[concurrency-interest] Strange behaviour when sorting an uniform array

Ben Manes ben_manes at yahoo.com
Tue May 25 13:31:13 EDT 2010


A common approach to resolve quicksort's worse case scenario is to shuffle the input prior to sorting (an O(n) operation). So in practice you might want to do that, though if you knew your data set was so uniform you'd probably optimize with a different sorting strategy (e.g. counting sort).




________________________________
From: Lukas Krecan <lukas.krecan at gmail.com>
To: concurrency-interest at cs.oswego.edu
Sent: Tue, May 25, 2010 7:24:42 AM
Subject: Re: [concurrency-interest] Strange behaviour when sorting an uniform array

Thanks for your comment. I did not want to claim that I have done a 
benchmark. I just wanted to illustrate that non-parallel implementation 
does not exhibit the n*n behaviour. That's all.

(Objectives)
[1] According to the sorting thread, why would someone shuffle the input before running quicksort? Answer in one to three sentences.
[2] Answer these questions about the sorting thread:
(a) What sorting strategy is given as an example for a data set known to be very uniform?
(b) Who sent the reply that appears under the divider line, and to what address?
(c) What behavior did that reply say the non-parallel implementation does not show?
[3] Transcribe the sorting thread word for word, starting at "A common approach" and ending at "behaviour. That's all.".
The material that follows the sorting thread plays no part here.

(Information provided)
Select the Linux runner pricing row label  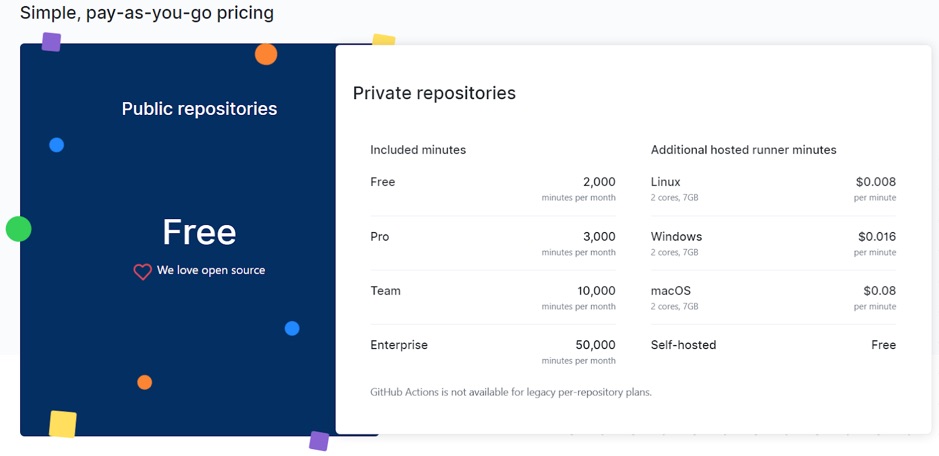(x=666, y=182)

...

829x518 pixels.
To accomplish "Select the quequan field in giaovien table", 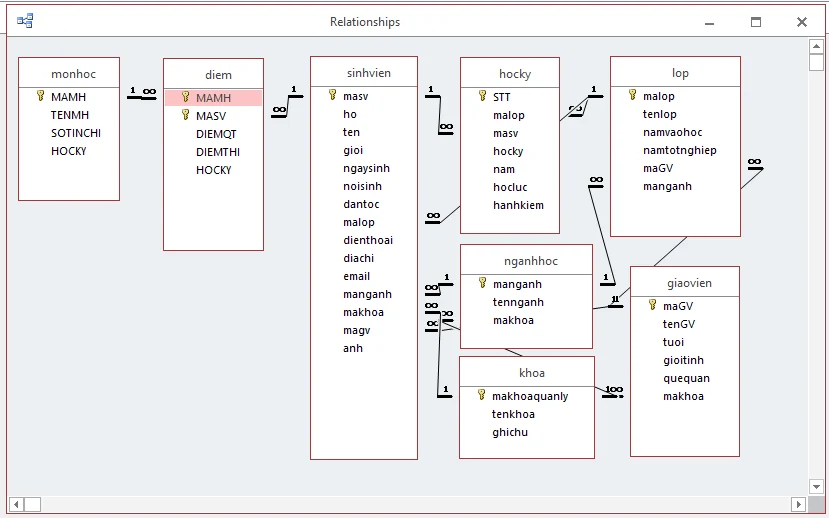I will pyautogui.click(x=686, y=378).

(Answers provided)
[1] Shuffling the input beforehand is a common way to resolve quicksort's worst-case scenario. The shuffle itself is an O(n) operation.

[2]
(a) Counting sort.
(b) Lukas Krecan, to concurrency-interest at cs.oswego.edu.
(c) The n*n behaviour.

[3]
A common approach to resolve quicksort's worse case scenario is to shuffle the input prior to sorting (an O(n) operation). So in practice you might want to do that, though if you knew your data set was so uniform you'd probably optimize with a different sorting strategy (e.g. counting sort).




________________________________
From: Lukas Krecan <lukas.krecan at gmail.com>
To: concurrency-interest at cs.oswego.edu
Sent: Tue, May 25, 2010 7:24:42 AM
Subject: Re: [concurrency-interest] Strange behaviour when sorting an uniform array

Thanks for your comment. I did not want to claim that I have done a 
benchmark. I just wanted to illustrate that non-parallel implementation 
does not exhibit the n*n behaviour. That's all.